In April 2003, Nepal launched Number One condoms with support from USAID. In January 2004, Population Services International, a non-profit organization that uses social marketing to encourage condom use, launched Number One single-pack condoms for high-risk target groups.

https://doi.org/10.1371/journal.pmed.0020216.g002

A Window of Opportunity

There is a window of opportunity to combat HIV/AIDS in Nepal. If trends continue, AIDS will be the leading cause of death among 15–49-year-olds in the next ten years [8]. 100,000 to 200,000 young adults could be infected, and 10,000 to 15,000 annual AIDS deaths could occur in the next ten years [8]. What steps must be taken to prevent Nepal from being devastated by the infection?

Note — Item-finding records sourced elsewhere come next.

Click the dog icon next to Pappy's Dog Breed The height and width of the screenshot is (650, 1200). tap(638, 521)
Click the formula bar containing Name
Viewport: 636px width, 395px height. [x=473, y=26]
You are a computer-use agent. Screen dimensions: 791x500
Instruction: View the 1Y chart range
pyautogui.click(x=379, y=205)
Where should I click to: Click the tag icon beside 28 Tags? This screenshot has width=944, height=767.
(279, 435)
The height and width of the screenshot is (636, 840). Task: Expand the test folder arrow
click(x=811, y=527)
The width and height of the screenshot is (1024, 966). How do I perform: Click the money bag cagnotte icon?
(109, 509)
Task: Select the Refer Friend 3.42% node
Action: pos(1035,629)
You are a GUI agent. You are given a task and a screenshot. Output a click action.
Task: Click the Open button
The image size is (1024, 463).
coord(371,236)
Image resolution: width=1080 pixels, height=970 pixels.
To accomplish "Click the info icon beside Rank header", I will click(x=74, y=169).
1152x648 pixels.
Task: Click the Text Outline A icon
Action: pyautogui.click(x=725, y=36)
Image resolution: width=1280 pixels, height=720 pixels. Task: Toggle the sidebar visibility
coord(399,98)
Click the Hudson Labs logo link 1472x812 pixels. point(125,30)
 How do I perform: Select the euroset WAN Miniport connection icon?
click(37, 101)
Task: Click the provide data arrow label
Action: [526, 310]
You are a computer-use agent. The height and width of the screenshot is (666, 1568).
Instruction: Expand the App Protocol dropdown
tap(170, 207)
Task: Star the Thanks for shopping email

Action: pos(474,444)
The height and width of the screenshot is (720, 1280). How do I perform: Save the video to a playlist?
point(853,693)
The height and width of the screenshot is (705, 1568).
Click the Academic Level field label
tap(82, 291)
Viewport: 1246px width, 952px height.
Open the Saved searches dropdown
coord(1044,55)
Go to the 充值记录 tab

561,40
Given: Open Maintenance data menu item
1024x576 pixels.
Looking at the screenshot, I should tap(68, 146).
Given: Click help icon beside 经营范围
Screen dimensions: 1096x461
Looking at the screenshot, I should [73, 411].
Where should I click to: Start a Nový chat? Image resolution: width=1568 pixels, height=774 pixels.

First, we must gather better data on HIV seroprevalence, on sexual behaviour in the general population, and on sexual networking [40]. We have argued in this essay that the extent of the AIDS epidemic in Nepal will depend upon rates at which sexual partners are exchanged by commercial sex workers and the men who regularly visit them, as well as the proportion of the general population that has multiple and concurrent sexual partners. There are extensive migration patterns both within the country and internationally, fuelled by the recent conflict, which provide the potential for considerable sexual networking. Better knowledge of this networking is crucial for our HIV control efforts.

Second, the government must recognize and acknowledge the needs of high-risk groups—drug users, commercial sex workers, migrant workers, and men who have sex with men. Plans to create more behaviour changes are needed within these groups. The 2002–2006 HIV/AIDS strategy proposed by the government [41], which adopts a multisectoral approach focusing on prevention among vulnerable groups, on control, care and support, and on voluntary counselling, hopes to address some of these issues.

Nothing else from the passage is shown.